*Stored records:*
┏━━

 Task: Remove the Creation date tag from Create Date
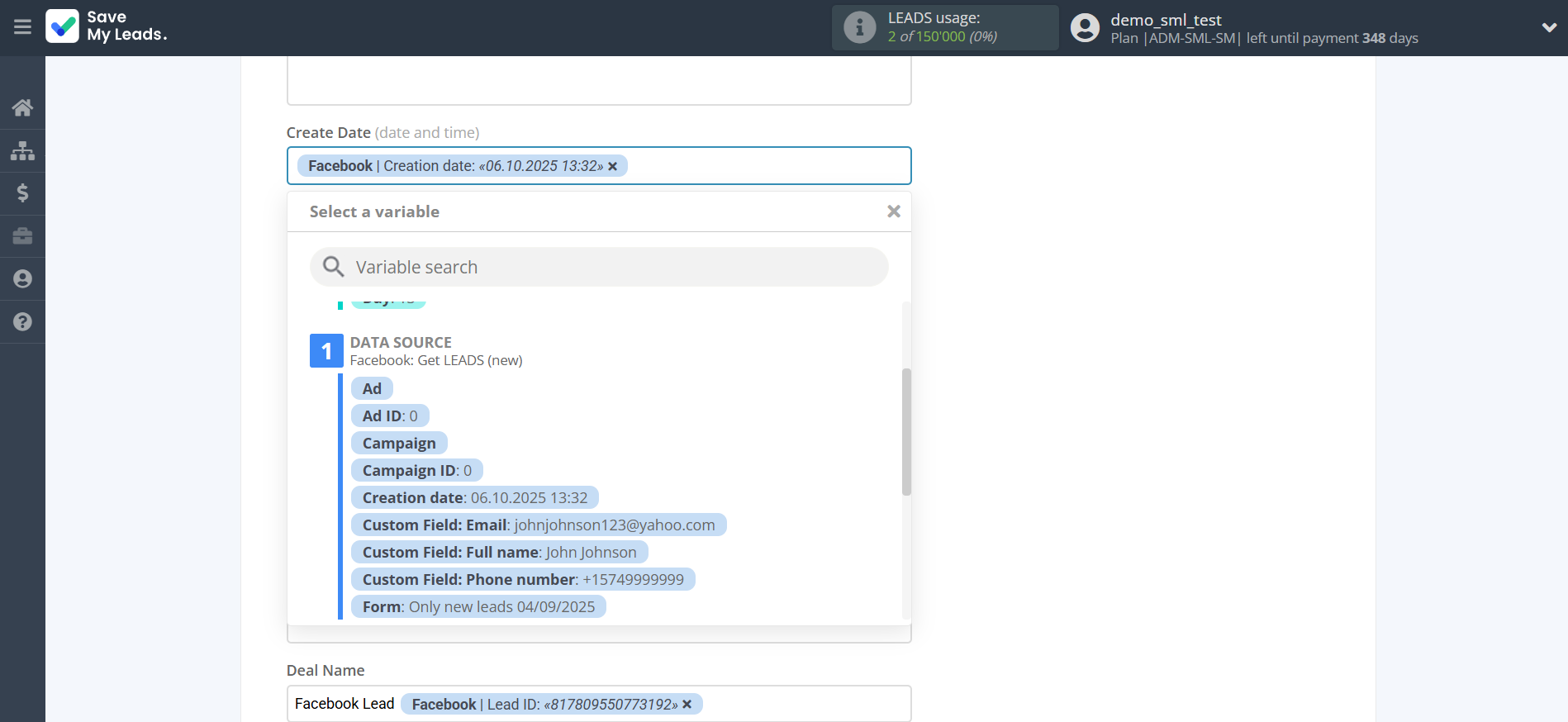[613, 166]
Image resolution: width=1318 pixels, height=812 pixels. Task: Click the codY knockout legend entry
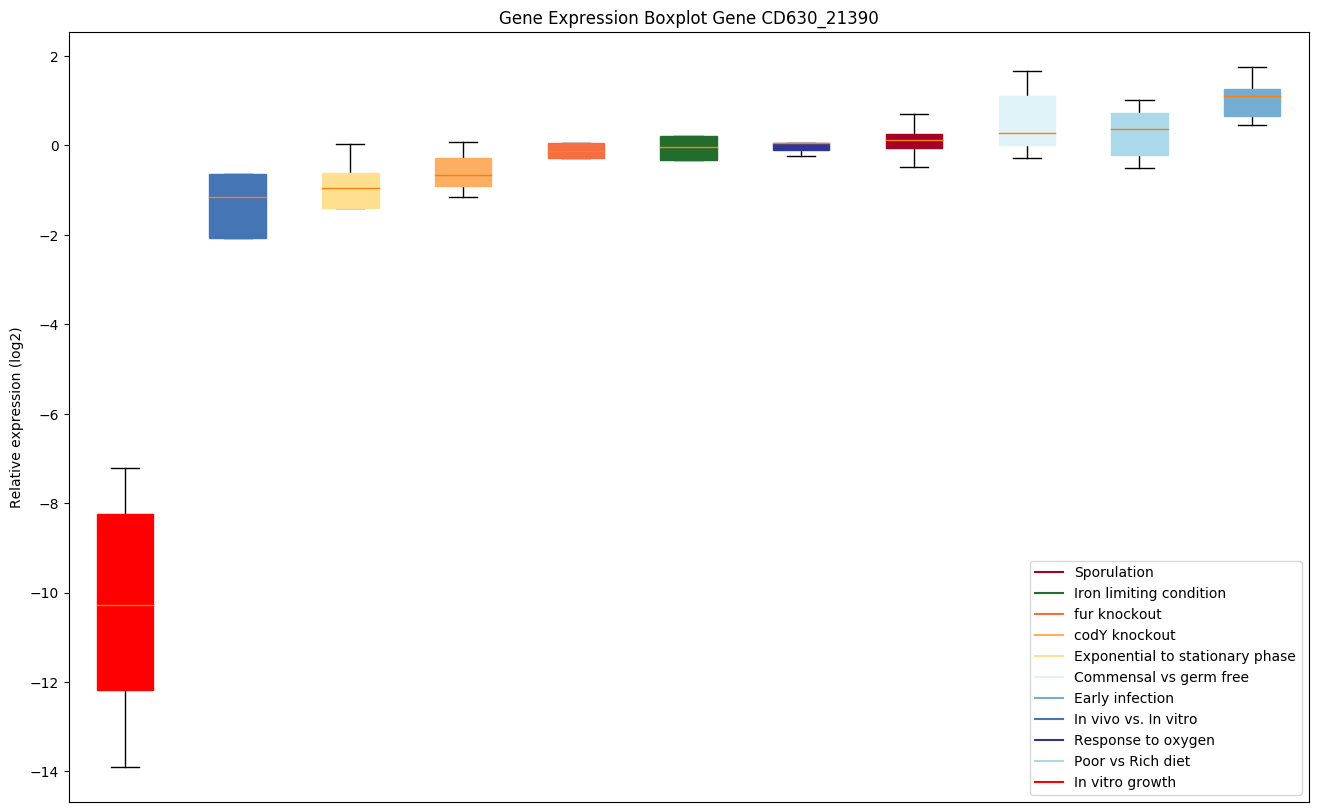(1124, 635)
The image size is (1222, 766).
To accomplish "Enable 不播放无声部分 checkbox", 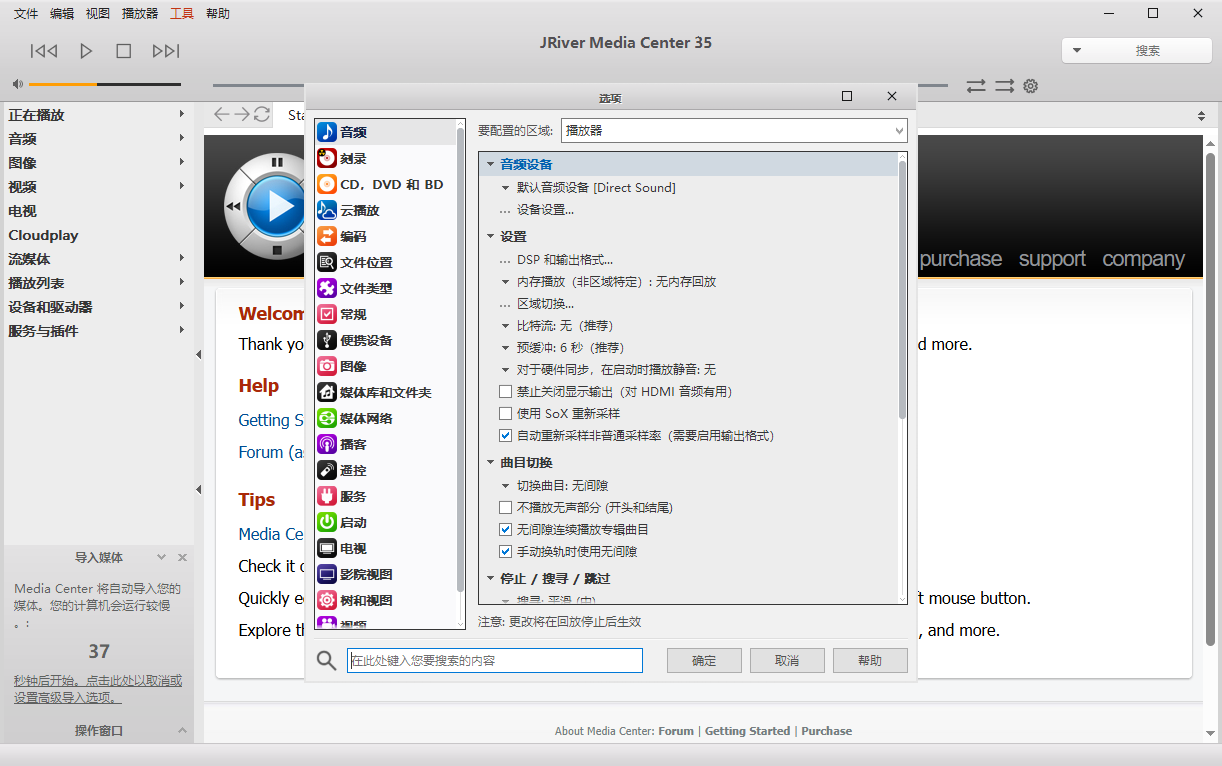I will 505,507.
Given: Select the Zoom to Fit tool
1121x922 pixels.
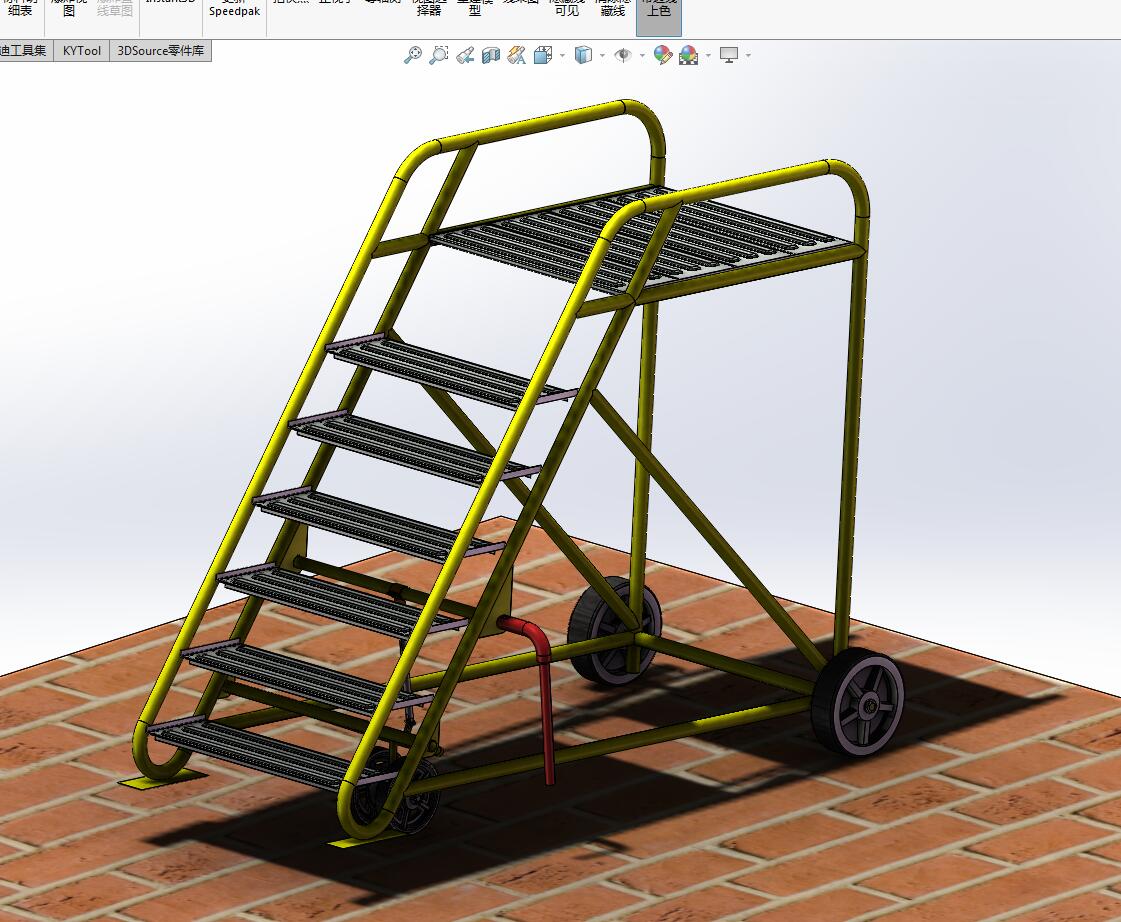Looking at the screenshot, I should (x=412, y=55).
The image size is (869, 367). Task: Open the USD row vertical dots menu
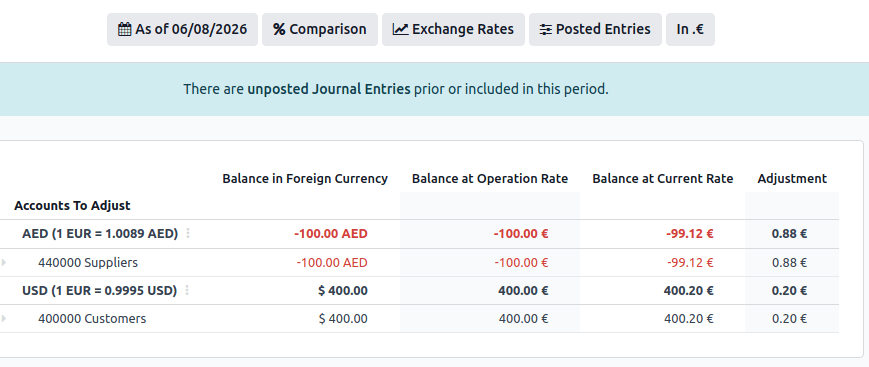pyautogui.click(x=187, y=290)
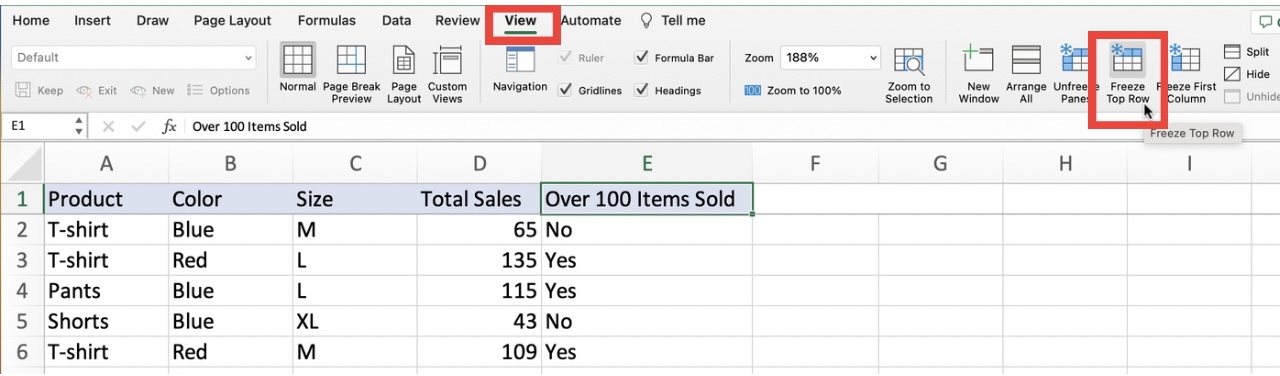
Task: Expand the Zoom percentage dropdown
Action: (872, 57)
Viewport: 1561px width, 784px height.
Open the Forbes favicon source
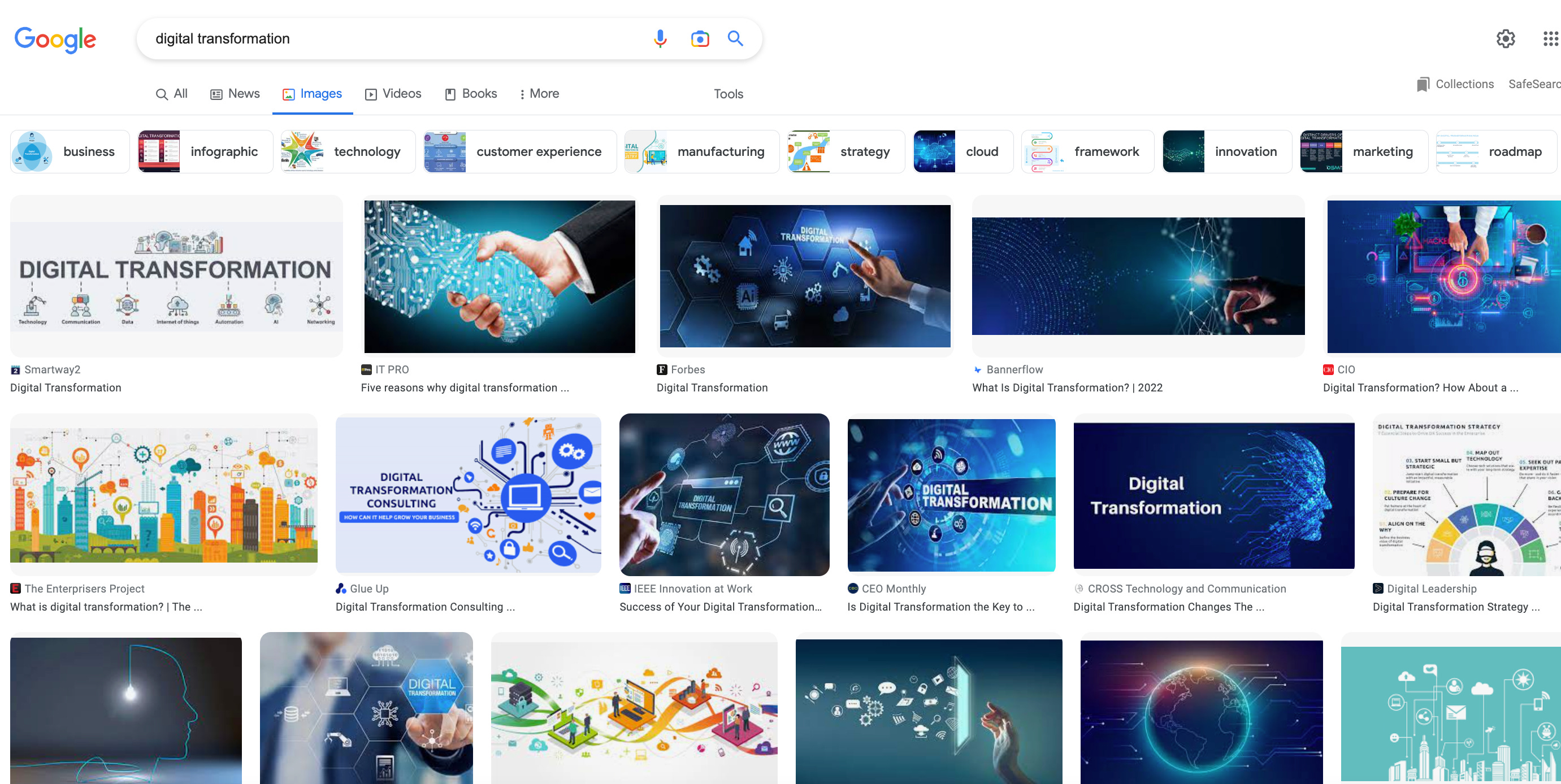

┗━━

*Task brief:* Beginning with the line where "1121x922 pixels." appears, restate word for word every line down to the last one in the data, but keep the pictures out.

*Written response:*
1121x922 pixels.
Looking at the screenshot, I should (x=412, y=55).
The image size is (869, 367). Task: Open the USD row vertical dots menu
pyautogui.click(x=187, y=290)
Task: Expand the Zoom percentage dropdown
Action: (872, 57)
Viewport: 1561px width, 784px height.
Open the Forbes favicon source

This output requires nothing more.